桜満開の風景の中で、男女の恋が可愛らしい定吉によって語られる。その語りの朗らかさに、地下にいるのに春を感じた。

 

 林家彦いち マイナンバー

説明不要の面白さ!!!!!

マイナンバーの紙を失くした私には、恐ろしい噺でした・・・

 

柳家喬太郎 結石移動症

説明不要の面白さ!!!!!パート2!!!

もう今更書く必要が無いほど、大爆笑の一席でした。

 

 総括 やっぱり神席

正直、面白すぎて言葉を失っている。随分と気の抜けた記事になってしまったが、冒頭で書いたように、志ん松さんの部分だけ書くことが出来れば、この記事は90%完了したようなものなので、後悔はしていない。

冒頭に某企業の広告をオマージュした文章・画像を書いたが、悪意は一切ない。やってみたかった、というだけである。実際、ピンクの文字が見づらいし、背景が人ではなく寄席文字看板ということもあって、非常に雑なオマージュになってしまった。

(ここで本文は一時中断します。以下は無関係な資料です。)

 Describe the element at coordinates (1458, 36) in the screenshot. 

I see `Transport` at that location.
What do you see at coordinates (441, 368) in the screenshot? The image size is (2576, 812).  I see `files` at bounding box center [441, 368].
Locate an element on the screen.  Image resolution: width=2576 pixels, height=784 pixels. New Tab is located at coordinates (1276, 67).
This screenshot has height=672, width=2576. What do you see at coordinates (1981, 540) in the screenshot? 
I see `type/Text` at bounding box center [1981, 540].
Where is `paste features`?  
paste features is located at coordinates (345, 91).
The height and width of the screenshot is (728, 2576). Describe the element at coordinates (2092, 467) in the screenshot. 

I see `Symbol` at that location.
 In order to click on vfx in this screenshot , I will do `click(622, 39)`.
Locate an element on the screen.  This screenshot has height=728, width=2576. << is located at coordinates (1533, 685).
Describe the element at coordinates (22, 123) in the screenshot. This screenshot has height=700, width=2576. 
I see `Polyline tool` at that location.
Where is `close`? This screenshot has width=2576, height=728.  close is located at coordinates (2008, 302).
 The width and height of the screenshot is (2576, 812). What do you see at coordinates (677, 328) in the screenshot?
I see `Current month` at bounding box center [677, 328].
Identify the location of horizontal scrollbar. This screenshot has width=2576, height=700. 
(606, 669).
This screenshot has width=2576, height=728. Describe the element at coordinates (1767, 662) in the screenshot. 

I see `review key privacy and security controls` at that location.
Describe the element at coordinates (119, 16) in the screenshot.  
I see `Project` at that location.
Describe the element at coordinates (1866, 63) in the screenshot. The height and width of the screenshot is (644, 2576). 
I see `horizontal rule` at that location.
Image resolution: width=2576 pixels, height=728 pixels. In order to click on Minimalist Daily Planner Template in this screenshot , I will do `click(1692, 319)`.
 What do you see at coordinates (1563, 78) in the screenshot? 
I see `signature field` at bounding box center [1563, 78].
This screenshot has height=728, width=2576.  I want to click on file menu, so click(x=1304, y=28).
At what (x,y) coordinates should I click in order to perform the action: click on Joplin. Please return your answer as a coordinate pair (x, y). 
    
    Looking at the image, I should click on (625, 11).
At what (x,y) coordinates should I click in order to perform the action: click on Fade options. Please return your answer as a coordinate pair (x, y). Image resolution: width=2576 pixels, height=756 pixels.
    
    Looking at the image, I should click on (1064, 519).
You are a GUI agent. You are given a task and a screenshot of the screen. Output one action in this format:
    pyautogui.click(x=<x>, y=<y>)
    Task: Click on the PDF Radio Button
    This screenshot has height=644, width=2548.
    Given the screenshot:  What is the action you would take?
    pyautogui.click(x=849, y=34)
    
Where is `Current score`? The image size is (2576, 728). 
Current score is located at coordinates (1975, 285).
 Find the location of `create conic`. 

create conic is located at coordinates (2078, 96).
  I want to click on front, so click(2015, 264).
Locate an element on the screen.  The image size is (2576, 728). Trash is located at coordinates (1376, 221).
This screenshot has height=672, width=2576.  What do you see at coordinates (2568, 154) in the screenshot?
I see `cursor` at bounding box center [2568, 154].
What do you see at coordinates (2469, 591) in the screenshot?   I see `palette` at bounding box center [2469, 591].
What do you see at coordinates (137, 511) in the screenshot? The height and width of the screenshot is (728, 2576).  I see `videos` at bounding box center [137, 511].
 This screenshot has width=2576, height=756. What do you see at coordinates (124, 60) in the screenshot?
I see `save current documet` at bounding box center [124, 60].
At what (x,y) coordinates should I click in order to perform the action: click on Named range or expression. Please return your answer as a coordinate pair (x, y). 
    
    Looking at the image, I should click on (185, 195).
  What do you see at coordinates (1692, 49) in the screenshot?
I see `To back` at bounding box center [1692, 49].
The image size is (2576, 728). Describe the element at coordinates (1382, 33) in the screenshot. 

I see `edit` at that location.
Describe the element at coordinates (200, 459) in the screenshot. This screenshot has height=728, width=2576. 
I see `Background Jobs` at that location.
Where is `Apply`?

某企業さんの広告は個人的に衝撃的だった。見た瞬間に「うっ」と心がパンチされたような衝撃があった。出来ることなら目にしたくないし、背景にいる物言わぬ人物の眼が怖くて、私は視界に入ると遠ざけるようにしている。広告のワードも強烈で、そのメッセージが意図することは恐らく、伝わりにくいのではないか、と思う。某企業さんのキャッチフレーズは、『遠い国の女の子の親になる』だが、別段、女の子に限定しなくても良いのに、と思うのだが、その強烈なビジュアル、ワードが、やけに胸をザワつかせるので、今回、違った形でオマージュしてみた次第である。

いろいろと、その広告については言いたいことがあるのだが、趣旨とズレるのでやめておくことにする。

でも、それくらいに強烈な寄席だった。公開に際して後悔はしていないが、少し反省している。